The initial stages of the project tracked a canine member of the Missouri Task Force One as they jogged, snuffled, sprinted, and barked, beginning in 2018. The search team kept specifics—like the dog’s name, and other potentially biasing details—from the AI team so they wouldn’t have insider information that might affect their analysis. Colby and team used AI-driven software to ingest and interpret that behavior, so it could learn to predict whether an animal is searching for a scent or actively on the trail. In the early test, the dog-human-drone-software team found a simulated victim six times faster than the search team would have without the AI.

Missouri Task Force One helped the team gather data for four years. From 2022 to 2024, they furthered this theory of dog-mind: To make sure the early dog behavior that trained the AI was more broadly applicable, the researchers tested it with dogs whose movements hadn’t been part of the early training data. Once the AI-enabled software determined that the dog caught a smell, it combined that with environmental data, such as weather and wind models—inferring, for instance, that if there’s a north-south breeze, and a dog is on the scent, the victim probably lies north of the dog. Autonomous drones can then make their own way in that direction, homing in on the person faster than if the dog had to lead a trotting human to them, or if the drones were searching without canine-computer guidance. Overall, depending on the specific environment of the test, the mock victims were located five to 10 times faster than they would have been without the synthetic help.

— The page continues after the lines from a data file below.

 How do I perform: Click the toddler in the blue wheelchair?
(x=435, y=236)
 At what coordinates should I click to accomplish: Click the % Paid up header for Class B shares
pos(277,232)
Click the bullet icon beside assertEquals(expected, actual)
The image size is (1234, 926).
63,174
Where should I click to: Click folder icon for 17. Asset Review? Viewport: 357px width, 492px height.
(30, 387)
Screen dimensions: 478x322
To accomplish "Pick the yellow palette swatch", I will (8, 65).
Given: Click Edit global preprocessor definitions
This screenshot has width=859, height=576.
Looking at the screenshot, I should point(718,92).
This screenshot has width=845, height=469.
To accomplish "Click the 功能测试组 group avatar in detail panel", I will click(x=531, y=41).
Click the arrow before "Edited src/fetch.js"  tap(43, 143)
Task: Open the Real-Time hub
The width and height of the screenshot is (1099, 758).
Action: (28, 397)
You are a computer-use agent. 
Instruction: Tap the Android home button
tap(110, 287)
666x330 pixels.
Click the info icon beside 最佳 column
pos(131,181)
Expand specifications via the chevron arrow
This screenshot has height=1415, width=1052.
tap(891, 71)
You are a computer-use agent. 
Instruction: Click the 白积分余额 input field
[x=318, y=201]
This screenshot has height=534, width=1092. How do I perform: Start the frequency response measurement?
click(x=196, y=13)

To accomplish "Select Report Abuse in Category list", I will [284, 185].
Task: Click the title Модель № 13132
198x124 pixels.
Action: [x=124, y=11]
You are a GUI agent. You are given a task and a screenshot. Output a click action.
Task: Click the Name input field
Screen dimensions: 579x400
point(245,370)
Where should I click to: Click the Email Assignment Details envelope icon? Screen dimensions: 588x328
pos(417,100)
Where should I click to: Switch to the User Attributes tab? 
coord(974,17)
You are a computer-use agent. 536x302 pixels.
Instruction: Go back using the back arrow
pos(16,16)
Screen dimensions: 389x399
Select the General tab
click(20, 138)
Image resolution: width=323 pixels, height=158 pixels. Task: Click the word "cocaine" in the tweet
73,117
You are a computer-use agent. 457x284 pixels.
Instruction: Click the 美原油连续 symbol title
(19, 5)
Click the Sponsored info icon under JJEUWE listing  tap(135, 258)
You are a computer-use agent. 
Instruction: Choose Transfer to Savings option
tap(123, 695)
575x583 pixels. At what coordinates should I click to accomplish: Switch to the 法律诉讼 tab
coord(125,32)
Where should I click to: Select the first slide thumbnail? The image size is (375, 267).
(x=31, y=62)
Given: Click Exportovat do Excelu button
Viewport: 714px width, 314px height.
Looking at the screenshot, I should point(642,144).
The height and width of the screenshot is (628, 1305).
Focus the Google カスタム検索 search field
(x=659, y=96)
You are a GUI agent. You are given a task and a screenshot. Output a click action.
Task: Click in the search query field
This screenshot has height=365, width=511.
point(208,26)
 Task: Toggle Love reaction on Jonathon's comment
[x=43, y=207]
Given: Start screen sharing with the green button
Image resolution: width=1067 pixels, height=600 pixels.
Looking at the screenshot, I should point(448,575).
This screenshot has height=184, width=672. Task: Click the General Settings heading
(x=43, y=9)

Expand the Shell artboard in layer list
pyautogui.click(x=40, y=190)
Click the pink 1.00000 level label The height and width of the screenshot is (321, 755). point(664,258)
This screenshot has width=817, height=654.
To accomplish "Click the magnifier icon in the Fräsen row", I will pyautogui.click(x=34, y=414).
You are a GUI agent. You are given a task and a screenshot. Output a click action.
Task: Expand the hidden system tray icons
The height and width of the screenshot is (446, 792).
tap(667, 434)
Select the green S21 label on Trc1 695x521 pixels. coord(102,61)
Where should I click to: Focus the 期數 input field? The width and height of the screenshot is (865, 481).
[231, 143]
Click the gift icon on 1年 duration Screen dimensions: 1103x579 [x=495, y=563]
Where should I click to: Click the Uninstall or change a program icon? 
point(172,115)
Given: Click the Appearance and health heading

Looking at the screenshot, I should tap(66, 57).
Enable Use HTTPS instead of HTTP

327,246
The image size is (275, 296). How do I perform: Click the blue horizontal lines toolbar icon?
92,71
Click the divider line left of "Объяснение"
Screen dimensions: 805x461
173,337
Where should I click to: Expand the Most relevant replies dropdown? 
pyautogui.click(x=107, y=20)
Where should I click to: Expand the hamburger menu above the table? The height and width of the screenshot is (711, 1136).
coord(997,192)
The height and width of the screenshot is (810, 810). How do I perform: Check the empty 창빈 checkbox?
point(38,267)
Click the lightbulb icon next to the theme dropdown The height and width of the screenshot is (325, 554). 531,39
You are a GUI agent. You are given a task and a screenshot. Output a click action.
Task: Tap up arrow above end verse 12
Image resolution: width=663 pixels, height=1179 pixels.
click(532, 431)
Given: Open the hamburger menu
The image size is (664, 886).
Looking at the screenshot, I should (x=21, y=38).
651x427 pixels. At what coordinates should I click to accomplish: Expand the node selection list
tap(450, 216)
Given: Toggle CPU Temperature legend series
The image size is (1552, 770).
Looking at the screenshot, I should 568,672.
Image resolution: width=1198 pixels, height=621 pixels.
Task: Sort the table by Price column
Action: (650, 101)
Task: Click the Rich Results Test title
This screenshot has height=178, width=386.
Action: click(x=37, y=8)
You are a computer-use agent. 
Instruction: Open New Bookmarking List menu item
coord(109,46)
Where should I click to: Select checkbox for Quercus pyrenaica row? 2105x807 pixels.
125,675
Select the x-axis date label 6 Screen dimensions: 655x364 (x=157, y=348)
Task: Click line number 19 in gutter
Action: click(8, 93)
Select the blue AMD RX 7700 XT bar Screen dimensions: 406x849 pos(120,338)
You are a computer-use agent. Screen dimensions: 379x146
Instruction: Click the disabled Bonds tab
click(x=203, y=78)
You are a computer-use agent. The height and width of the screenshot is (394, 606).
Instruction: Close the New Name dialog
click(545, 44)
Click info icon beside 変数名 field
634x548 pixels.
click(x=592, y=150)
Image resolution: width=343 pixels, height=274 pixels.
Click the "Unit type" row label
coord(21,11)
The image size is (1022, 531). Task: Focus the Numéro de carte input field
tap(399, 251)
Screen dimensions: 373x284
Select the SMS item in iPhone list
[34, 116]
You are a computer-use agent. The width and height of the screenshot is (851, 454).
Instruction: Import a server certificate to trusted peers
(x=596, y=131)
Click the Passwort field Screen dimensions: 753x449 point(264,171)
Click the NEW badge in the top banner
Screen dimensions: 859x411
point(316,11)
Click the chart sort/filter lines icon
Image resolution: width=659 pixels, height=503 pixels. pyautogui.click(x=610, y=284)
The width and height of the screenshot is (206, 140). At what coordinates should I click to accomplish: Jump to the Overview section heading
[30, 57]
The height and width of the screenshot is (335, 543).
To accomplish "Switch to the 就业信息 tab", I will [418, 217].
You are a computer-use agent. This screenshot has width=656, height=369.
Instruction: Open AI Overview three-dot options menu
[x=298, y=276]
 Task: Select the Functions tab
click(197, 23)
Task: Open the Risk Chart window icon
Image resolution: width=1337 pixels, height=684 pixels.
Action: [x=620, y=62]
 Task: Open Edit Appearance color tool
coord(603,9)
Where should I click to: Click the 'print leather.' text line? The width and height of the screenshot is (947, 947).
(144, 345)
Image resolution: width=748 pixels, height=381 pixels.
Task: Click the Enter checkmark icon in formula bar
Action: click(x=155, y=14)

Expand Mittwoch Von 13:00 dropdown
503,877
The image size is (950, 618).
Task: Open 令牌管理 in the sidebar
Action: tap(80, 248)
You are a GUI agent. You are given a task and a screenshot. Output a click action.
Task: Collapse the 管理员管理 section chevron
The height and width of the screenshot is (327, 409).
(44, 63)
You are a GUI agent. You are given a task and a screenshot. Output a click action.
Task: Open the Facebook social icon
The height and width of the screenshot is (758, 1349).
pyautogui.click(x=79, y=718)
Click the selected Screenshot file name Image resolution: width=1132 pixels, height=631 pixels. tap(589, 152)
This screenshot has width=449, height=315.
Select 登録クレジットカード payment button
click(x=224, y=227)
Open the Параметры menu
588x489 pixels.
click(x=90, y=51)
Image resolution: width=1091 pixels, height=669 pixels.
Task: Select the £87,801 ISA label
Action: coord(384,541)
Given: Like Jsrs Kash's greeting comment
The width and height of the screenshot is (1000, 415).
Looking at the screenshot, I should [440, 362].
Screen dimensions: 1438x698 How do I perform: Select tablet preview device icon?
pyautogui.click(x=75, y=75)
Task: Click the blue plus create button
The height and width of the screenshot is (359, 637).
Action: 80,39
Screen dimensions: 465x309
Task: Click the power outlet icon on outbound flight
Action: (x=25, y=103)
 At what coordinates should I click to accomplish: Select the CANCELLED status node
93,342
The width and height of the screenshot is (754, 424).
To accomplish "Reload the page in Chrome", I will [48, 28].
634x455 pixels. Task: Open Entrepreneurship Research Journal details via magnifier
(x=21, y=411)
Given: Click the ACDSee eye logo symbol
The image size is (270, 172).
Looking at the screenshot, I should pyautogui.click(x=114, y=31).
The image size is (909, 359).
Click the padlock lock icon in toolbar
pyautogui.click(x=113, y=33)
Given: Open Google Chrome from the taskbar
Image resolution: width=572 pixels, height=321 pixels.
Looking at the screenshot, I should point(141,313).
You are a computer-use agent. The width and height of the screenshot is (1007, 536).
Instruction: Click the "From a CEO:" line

Unlike traditional search and rescue—which relies on the one-to-one pairs—this approach can provide understanding of the behavior of numerous dogs, their varied behaviors, and their overall environment all at once. And with multiple animals’ inputs, rescuers can seek many victims at once. “If you have multiple canines moving through the environment, and some are hitting and some aren’t, you can combine all that data and get much tighter areas where you think victims might be,” says Colby.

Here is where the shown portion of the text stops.